PDF Rendering Challenges

We recently spent some time dealing with a fun problem that we noticed from our metrics and talking to customers: our PDF rendering system was taking a long time to render PDFs, and in some cases, it was failing to render them at all. In all of our testing, we had no issues rendering our test PDFs that were less than 5 pages. However, some clients want to render itemized PDFs that fully break down every possible shift and earning of a worker, and some of these end up at 45+ pages!

React PDF

We were using React PDF and React PDF Tailwind. Honestly, the developer experience of these 2 libraries is the best I have ever used for rendering PDFs that are actually PDF documents and not just HTML printed and rendered as an image into a PDF like other generators. Even today, if I had to reach for a tool to render a PDF that was under ~5 pages, I would pick React PDF and Tailwind.

My first thought was pretty simple, maybe the Tailwind calculations are slow. It was pretty trivial to extract all of the inline styles and “compile” the tailwind calls ahead of time into their raw React PDF style objects. This, in practice, did not have any impact. A few other small code changes, like an LRU cache for any assets we fetch from S3, were nice but not super impactful on larger PDFs.

I found a nice Issue on their GitHub, stating that the footer component (where we display the page number) is a known bottleneck. I removed this, and did notice some performance improvements, but it still was not enough to get us to the performance we wanted. And having page numbers is pretty nice.

For a bit of background, we are rendering these PDFs as background jobs that call an AWS Lambda. So, naturally, I threw more CPU at the problem.
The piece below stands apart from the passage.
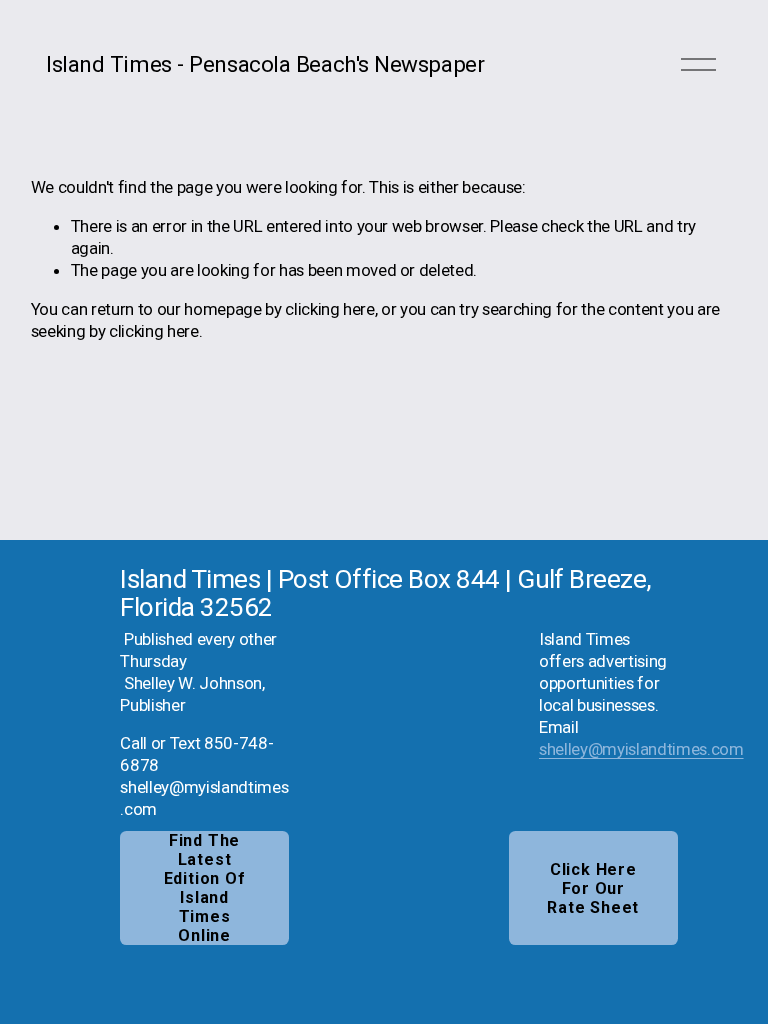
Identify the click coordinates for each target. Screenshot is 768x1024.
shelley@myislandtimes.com (641, 749)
In Lambda, CPU is a function of how much memory you allocate, so I allocated 6GB of memory, which increases to “approximately 3.5 vCPUs”, though obviously the renderer would be single threaded. I also tried x86 vs ARM, and there were some differences, but nothing really that interesting.

For a next pass, I was wondering if I could still brute force the problem, but Lambda CPU performance on a single core is never going to be that great. So, next up, was converting our Lambda and putting a basic HTTP API on top of it to run on ECS. And, to give it the best shot possible, I used the newer ECS Managed Instances and chose the latest generations of CPU optimized x86 and ARM instances. This did actually give a nice boost! On our “medium” test case, the PDF was around 15 pages. That came down to about 3 seconds! But with 5 parallel requests, it quickly saturated the single node deployment, dropping us down to ~10 seconds per PDF.

Image of ECS Logs of the performance figures mentioned above

It was time to admit defeat on this one. It seemed, after much analysis, the Yoga rendering engine was taking all of the time, and there was no way to speed it up. So, we switched to a different rendering engine.

Enter PDFKit

We reached for the lower level PDFKit library to handle our PDF generation process. This was after evaluating a few options, and considering using something in Go or Rust as well! But I found this excellent blog post with benchmarks, and it was an easy enough task to try it for myself.

PDF Benchmark

The performance was instantly much better, in our medium template we saw almost a 14x improvement when running locally on my M4 MacBook Pro. With these numbers, we didn’t even need to deploy to ECS, we could just run this in Lambda and be well within our performance goals and not add any extra complexity.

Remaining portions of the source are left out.